> _Task statement_:
When a line in the data below includes "OGMs", pick it out and copy it.

> _Exercise inputs_:

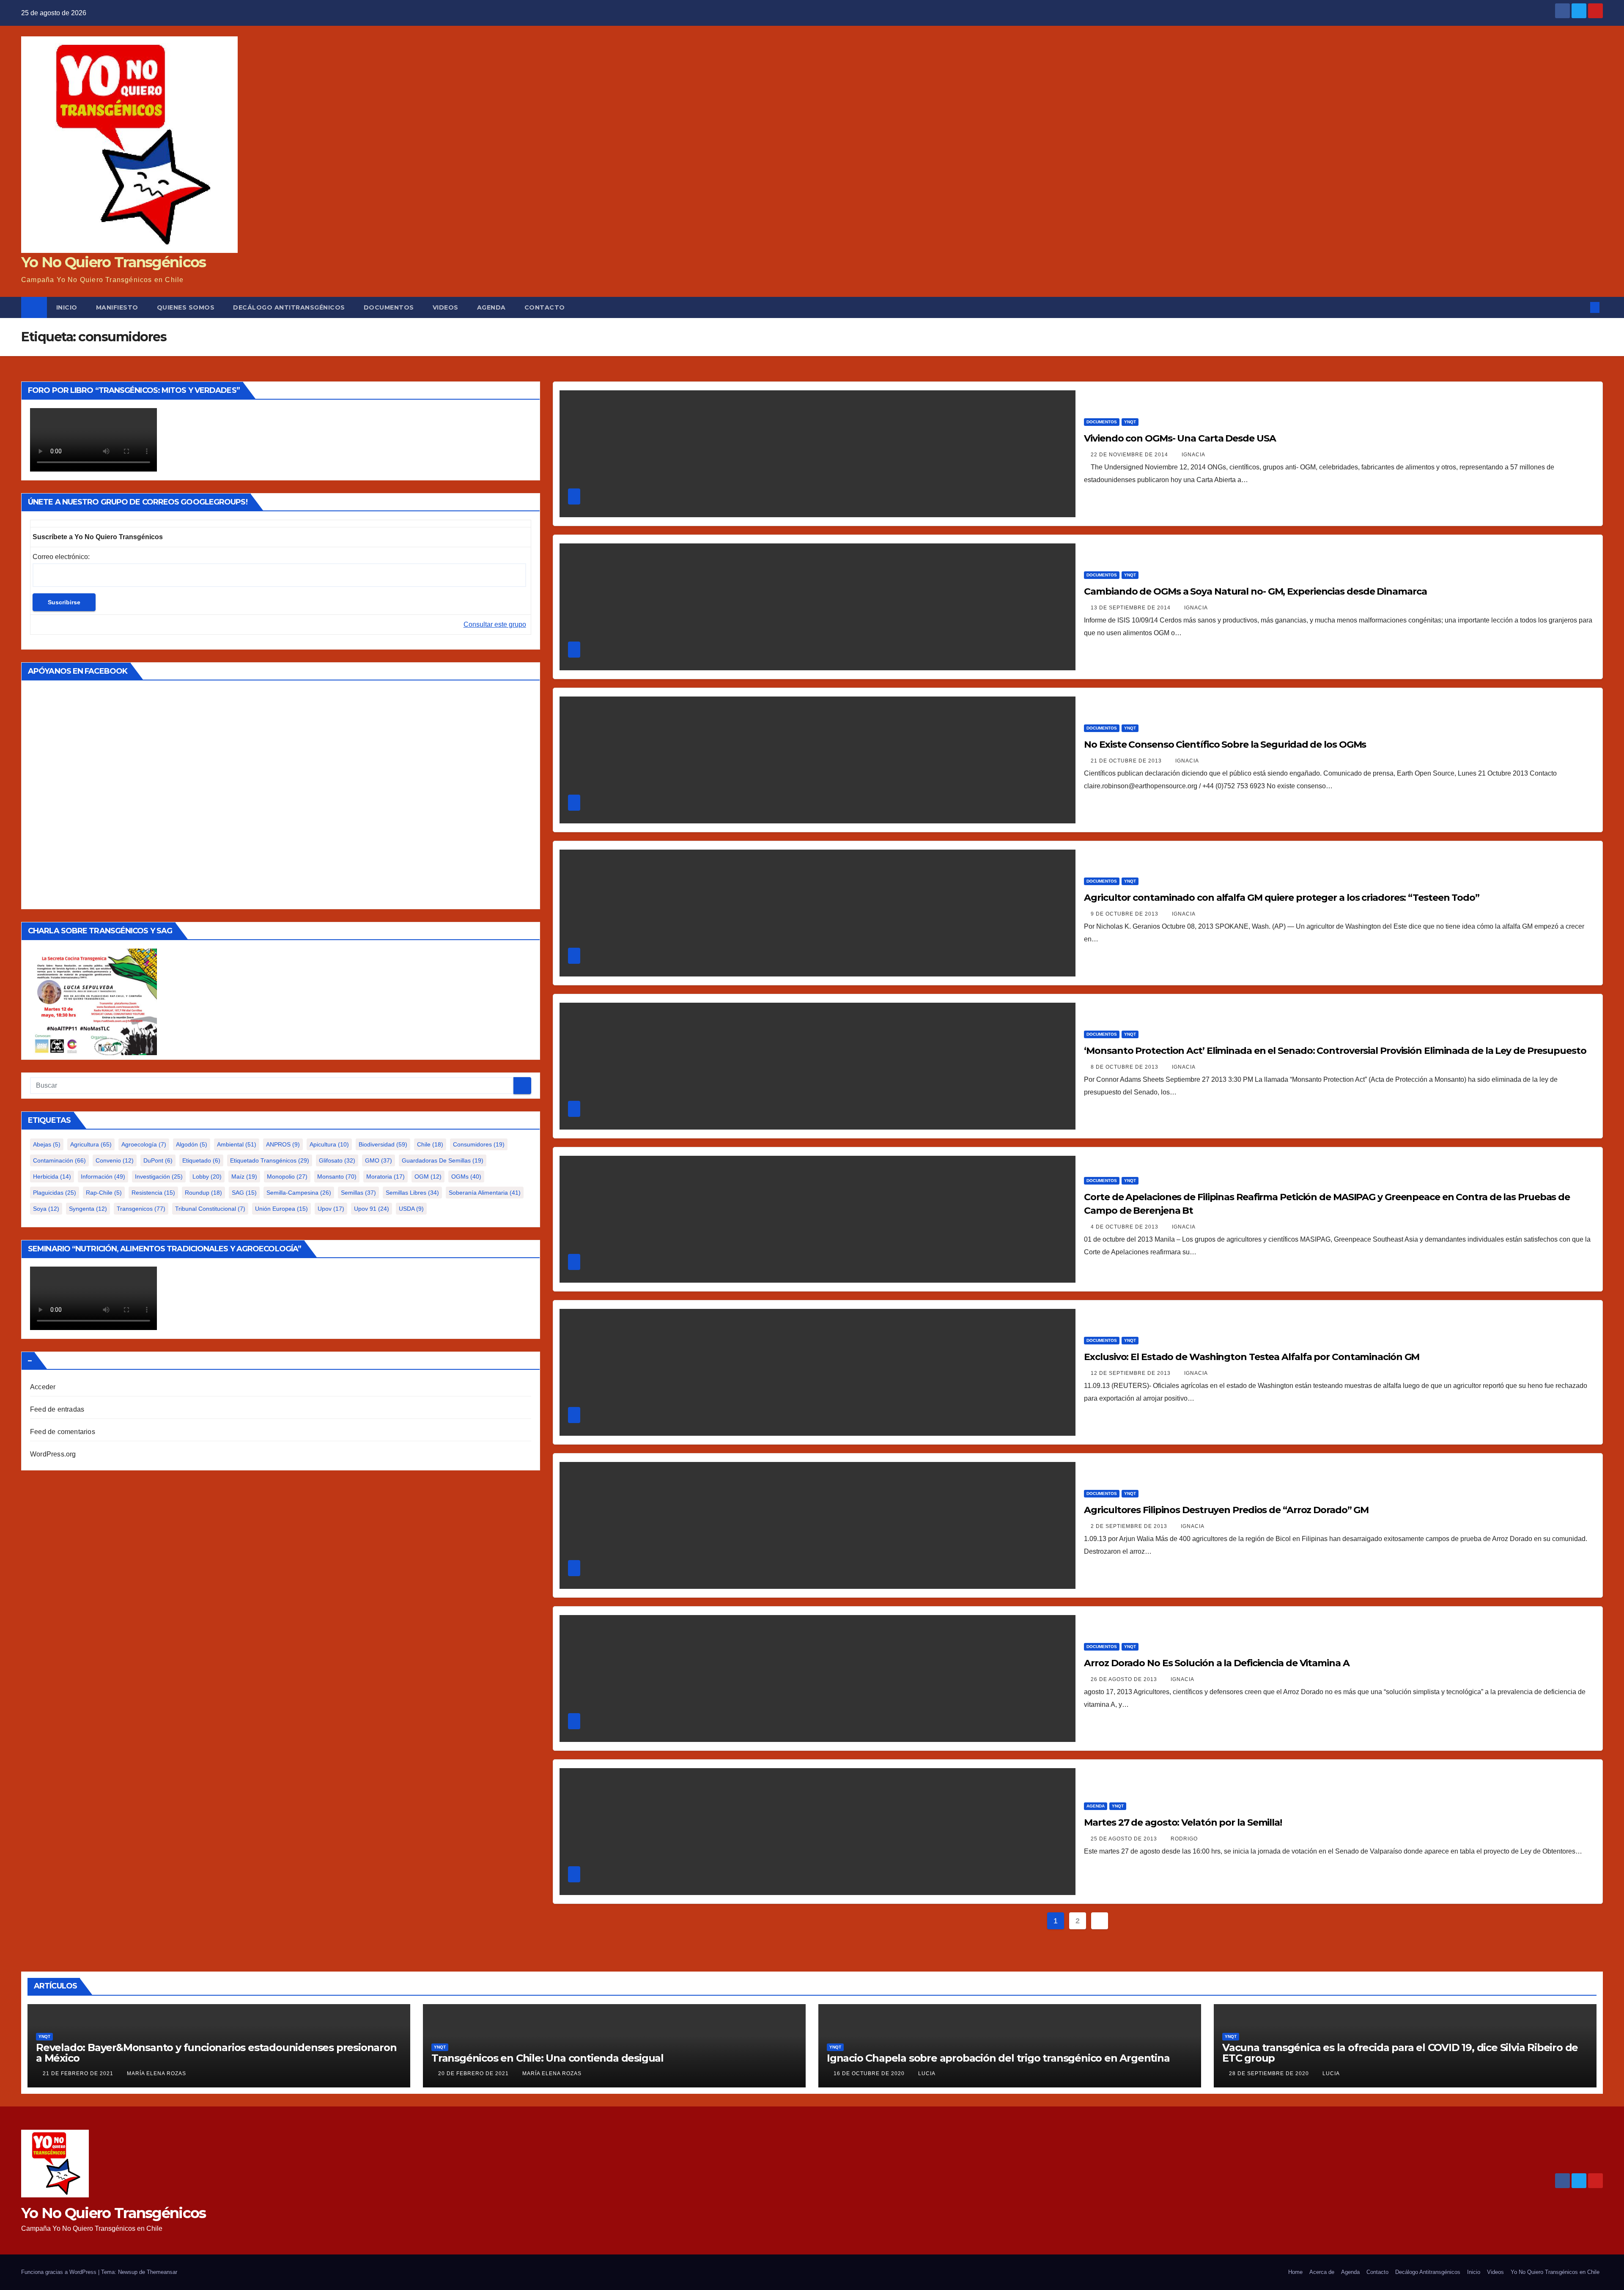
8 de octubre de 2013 (1125, 1067)
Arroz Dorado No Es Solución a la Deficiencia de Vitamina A (1216, 1663)
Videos (445, 307)
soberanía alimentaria (485, 1192)
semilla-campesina (298, 1192)
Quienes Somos (186, 307)
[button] (1580, 307)
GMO (378, 1160)
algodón (191, 1144)
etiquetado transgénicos (269, 1160)
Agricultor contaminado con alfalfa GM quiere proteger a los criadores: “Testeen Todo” (1281, 897)
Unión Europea (281, 1208)
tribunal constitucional (210, 1208)
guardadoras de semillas (442, 1160)
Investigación (159, 1176)
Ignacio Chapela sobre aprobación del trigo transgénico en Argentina (998, 2058)
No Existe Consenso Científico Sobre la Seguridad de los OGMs (1225, 744)
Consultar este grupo (495, 624)
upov (331, 1208)
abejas (46, 1144)
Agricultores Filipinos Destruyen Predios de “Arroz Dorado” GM (1226, 1510)
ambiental (236, 1144)
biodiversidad (383, 1144)
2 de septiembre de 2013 (1130, 1526)
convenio (115, 1160)
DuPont (158, 1160)
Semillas (358, 1192)
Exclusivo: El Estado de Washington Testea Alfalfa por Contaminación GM (1251, 1357)
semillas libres (412, 1192)
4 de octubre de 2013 (1125, 1227)
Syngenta (88, 1208)
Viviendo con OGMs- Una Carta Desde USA (1180, 438)
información (103, 1176)
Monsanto (337, 1176)
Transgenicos (141, 1208)
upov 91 (371, 1208)
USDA (411, 1208)
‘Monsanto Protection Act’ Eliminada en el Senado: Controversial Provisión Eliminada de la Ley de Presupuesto (1335, 1050)
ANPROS (283, 1144)
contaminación (59, 1160)
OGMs (466, 1176)
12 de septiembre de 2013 (1131, 1373)
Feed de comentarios (62, 1431)
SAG (244, 1192)
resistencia (153, 1192)
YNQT (1130, 422)
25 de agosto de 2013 (1125, 1839)
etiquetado (201, 1160)
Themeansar (162, 2272)
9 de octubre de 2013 (1125, 914)
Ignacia (1193, 455)
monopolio (287, 1176)
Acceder (42, 1386)
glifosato (337, 1160)
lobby (207, 1176)
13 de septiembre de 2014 (1131, 608)
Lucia (926, 2073)
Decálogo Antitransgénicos (289, 307)
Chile (430, 1144)
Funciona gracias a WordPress (59, 2272)
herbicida (52, 1176)
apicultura (329, 1144)
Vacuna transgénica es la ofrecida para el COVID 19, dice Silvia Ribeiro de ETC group (1400, 2052)
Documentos (389, 307)
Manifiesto (117, 307)
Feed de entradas (57, 1409)
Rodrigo (1184, 1839)
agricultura (91, 1144)
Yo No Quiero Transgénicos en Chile (1555, 2272)
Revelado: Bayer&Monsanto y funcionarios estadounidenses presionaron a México (216, 2052)
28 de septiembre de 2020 (1270, 2073)
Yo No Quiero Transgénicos (113, 262)
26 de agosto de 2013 (1125, 1679)
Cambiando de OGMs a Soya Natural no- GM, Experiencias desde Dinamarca (1255, 591)
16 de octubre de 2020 (870, 2073)
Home (1295, 2272)
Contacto (544, 307)
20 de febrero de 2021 (474, 2073)
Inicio (66, 307)
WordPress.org (53, 1454)
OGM (428, 1176)
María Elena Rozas (156, 2073)
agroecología (143, 1144)
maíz (244, 1176)
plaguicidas (54, 1192)
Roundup (203, 1192)
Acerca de (1321, 2272)
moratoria (385, 1176)
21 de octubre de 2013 (1127, 761)
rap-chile (104, 1192)
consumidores (479, 1144)
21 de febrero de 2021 (79, 2073)
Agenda (491, 307)
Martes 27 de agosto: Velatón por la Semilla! (1183, 1822)
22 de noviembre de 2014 (1130, 455)
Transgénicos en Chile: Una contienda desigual (547, 2058)
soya (46, 1208)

> _Exercise result_:
No Existe Consenso Científico Sobre la Seguridad de los OGMs (1225, 744)
Viviendo con OGMs- Una Carta Desde USA (1180, 438)
OGMs (466, 1176)
Cambiando de OGMs a Soya Natural no- GM, Experiencias desde Dinamarca (1255, 591)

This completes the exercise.